• Exercise objective
Check each line of the records below for the word "agent" and copy those where it appears.

Stored data
=== Begin Enclosure ===

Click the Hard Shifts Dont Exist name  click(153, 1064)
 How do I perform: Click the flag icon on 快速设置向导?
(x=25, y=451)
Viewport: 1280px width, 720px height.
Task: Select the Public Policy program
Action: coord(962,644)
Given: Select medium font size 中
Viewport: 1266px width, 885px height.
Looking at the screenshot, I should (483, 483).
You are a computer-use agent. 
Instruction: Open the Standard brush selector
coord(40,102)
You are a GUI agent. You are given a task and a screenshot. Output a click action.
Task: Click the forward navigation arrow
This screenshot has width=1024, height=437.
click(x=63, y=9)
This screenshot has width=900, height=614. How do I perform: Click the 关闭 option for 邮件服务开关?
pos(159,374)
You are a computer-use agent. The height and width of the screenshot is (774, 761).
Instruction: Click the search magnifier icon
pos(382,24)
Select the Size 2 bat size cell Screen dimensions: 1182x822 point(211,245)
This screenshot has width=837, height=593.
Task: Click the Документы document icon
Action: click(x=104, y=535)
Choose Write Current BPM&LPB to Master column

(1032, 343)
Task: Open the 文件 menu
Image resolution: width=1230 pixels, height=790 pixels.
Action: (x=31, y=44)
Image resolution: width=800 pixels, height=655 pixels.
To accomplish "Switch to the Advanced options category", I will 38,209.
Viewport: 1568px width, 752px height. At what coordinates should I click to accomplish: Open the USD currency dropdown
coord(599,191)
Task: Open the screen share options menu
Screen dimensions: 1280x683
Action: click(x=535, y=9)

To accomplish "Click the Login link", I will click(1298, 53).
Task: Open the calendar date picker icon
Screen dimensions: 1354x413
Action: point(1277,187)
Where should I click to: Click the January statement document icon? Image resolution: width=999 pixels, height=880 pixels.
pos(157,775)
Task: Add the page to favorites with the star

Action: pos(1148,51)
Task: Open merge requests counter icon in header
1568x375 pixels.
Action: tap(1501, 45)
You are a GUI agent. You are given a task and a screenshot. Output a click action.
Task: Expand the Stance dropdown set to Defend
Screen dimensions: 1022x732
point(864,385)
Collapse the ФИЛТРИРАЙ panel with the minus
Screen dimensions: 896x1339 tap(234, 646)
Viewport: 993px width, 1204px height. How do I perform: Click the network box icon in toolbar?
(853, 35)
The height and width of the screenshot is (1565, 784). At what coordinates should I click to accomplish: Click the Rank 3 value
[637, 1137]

=== End Enclosure ===

• Task answer
You are a computer-use agent. 
You are a GUI agent. You are given a task and a screenshot. Output a click action.
You are a computer-use agent. The height and width of the screenshot is (774, 761).
You are a GUI agent. You are given a task and a screenshot. Output a click action.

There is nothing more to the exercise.